» **TO DO**
Identify every line in the data below that contains the string "pyautogui", and copy each one in full.

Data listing
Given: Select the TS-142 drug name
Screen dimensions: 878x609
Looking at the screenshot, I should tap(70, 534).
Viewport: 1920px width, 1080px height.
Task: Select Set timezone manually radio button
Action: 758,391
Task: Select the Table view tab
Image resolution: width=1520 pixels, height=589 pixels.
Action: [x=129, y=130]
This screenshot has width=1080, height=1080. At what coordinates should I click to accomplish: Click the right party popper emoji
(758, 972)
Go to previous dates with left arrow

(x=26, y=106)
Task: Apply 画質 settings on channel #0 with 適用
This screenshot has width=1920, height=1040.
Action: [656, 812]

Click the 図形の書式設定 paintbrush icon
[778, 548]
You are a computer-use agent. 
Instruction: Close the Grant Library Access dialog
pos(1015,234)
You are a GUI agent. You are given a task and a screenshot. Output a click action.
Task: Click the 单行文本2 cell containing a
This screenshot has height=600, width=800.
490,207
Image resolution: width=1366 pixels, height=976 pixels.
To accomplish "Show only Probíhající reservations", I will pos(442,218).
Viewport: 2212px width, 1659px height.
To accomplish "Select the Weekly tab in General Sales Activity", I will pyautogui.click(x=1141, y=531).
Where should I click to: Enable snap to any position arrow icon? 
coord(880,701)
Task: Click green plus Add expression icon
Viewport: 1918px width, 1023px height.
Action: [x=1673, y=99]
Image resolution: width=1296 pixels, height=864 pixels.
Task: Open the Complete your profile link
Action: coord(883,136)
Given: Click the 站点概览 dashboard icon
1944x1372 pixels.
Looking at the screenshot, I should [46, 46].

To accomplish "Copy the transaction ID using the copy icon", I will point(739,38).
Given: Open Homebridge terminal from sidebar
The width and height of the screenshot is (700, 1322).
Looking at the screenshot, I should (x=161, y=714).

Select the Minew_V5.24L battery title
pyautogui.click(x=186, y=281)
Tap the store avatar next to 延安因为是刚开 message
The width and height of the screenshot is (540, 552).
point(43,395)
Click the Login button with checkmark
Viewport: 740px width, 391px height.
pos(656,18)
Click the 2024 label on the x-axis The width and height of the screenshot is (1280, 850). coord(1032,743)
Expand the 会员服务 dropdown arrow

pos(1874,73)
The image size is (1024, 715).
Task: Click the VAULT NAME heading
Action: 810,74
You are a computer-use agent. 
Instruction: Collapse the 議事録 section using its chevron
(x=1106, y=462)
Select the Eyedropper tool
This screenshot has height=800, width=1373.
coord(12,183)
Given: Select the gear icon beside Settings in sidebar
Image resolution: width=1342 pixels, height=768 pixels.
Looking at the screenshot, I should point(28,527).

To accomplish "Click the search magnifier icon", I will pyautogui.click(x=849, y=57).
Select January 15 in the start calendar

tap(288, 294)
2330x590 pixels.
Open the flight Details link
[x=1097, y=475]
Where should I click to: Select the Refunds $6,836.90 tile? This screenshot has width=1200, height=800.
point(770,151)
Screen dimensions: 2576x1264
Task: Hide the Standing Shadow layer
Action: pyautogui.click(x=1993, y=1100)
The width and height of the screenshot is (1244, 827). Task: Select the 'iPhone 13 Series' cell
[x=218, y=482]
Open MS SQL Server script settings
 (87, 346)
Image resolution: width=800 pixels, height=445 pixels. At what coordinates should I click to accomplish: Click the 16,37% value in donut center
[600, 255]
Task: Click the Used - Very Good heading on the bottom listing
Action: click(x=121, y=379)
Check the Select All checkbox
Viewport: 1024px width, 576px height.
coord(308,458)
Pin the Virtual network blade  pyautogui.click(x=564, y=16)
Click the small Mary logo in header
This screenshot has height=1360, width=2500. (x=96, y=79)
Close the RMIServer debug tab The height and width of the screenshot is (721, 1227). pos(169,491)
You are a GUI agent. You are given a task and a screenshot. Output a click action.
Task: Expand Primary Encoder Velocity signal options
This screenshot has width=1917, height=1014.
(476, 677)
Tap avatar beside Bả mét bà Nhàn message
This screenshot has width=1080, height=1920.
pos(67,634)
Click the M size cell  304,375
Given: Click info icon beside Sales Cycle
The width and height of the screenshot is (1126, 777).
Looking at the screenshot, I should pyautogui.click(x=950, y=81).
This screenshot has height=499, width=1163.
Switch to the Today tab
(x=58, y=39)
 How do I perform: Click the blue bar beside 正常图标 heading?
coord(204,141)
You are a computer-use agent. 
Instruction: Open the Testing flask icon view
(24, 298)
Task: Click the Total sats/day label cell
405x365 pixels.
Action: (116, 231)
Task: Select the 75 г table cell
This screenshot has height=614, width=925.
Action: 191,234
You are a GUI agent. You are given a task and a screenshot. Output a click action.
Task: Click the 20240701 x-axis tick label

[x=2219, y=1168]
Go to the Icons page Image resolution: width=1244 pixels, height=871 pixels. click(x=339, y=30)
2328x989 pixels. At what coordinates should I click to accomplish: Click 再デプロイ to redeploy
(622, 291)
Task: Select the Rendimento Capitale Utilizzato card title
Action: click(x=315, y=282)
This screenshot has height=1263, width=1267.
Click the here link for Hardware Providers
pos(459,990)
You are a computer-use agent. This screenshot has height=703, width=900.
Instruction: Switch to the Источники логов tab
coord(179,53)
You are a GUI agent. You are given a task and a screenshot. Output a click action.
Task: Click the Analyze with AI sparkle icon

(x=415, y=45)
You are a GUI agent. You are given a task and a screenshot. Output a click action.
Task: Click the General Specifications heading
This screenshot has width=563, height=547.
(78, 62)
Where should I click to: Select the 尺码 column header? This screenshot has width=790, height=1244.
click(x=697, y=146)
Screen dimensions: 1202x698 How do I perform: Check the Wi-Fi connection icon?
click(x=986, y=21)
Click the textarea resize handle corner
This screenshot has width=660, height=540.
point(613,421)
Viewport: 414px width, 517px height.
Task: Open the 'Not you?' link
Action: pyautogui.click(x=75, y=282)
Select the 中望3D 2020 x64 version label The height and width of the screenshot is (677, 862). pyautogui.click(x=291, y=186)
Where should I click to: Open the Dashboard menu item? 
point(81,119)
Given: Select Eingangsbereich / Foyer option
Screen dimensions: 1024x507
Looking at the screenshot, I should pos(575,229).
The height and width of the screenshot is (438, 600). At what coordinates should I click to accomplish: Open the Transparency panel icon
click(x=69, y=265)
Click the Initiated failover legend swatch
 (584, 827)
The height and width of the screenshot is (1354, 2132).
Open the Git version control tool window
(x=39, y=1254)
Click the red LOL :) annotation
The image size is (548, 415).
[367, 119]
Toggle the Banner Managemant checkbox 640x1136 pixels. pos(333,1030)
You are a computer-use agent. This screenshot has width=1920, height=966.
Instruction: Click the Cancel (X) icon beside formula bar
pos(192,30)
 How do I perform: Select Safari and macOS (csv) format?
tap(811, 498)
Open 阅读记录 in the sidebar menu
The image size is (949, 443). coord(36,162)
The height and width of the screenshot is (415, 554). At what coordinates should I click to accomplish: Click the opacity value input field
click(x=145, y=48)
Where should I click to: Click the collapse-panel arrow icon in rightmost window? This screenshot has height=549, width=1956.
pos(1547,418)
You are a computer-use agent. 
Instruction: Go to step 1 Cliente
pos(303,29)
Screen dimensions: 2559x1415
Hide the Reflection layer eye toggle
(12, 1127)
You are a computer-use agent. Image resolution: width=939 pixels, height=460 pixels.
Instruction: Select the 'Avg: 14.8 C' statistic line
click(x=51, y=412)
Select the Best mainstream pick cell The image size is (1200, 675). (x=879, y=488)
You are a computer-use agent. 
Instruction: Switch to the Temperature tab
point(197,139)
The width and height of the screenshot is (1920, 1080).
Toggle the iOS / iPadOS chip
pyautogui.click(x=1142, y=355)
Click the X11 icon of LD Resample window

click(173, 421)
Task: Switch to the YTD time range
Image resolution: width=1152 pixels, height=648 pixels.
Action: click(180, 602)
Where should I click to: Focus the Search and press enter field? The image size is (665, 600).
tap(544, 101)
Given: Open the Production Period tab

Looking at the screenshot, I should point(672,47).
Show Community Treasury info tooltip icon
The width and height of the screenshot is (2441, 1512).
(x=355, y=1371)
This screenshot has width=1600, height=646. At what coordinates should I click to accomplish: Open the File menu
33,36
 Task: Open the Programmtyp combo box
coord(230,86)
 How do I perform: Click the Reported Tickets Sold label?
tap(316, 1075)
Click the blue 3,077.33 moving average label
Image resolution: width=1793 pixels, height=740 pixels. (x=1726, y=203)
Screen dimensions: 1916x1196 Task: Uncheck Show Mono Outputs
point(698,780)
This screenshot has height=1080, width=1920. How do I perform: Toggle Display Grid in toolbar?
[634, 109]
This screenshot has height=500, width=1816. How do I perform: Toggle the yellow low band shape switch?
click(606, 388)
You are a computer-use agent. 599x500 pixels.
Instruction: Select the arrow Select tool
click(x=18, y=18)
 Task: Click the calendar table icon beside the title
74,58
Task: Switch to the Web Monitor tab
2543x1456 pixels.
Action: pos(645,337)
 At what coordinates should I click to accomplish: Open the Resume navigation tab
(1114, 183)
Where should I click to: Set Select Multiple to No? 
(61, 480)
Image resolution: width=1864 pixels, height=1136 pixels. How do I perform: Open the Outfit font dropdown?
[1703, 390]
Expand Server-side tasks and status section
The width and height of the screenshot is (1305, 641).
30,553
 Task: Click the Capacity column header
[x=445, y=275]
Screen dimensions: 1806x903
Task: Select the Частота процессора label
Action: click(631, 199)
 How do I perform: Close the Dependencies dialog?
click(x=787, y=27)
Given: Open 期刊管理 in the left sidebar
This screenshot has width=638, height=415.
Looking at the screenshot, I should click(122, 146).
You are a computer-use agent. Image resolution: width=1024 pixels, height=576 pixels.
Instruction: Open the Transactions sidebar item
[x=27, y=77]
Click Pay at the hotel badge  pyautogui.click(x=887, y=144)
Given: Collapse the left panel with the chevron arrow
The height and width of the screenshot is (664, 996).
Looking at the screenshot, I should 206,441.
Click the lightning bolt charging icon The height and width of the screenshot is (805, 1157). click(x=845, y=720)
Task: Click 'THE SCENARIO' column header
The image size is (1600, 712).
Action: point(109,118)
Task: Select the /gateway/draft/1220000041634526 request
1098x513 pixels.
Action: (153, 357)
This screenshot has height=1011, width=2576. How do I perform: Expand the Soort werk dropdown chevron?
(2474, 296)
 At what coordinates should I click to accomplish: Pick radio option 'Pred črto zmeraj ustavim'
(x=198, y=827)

» **COMPLETE RESPONSE**
To accomplish "Select the Weekly tab in General Sales Activity", I will pyautogui.click(x=1141, y=531).
pyautogui.click(x=186, y=281)
To accomplish "Click the search magnifier icon", I will pyautogui.click(x=849, y=57).
Action: pyautogui.click(x=1993, y=1100)
Pin the Virtual network blade  pyautogui.click(x=564, y=16)
Looking at the screenshot, I should pyautogui.click(x=950, y=81).
Action: pyautogui.click(x=75, y=282)
Select the 中望3D 2020 x64 version label The height and width of the screenshot is (677, 862). pyautogui.click(x=291, y=186)
pyautogui.click(x=1142, y=355)
Click Pay at the hotel badge  pyautogui.click(x=887, y=144)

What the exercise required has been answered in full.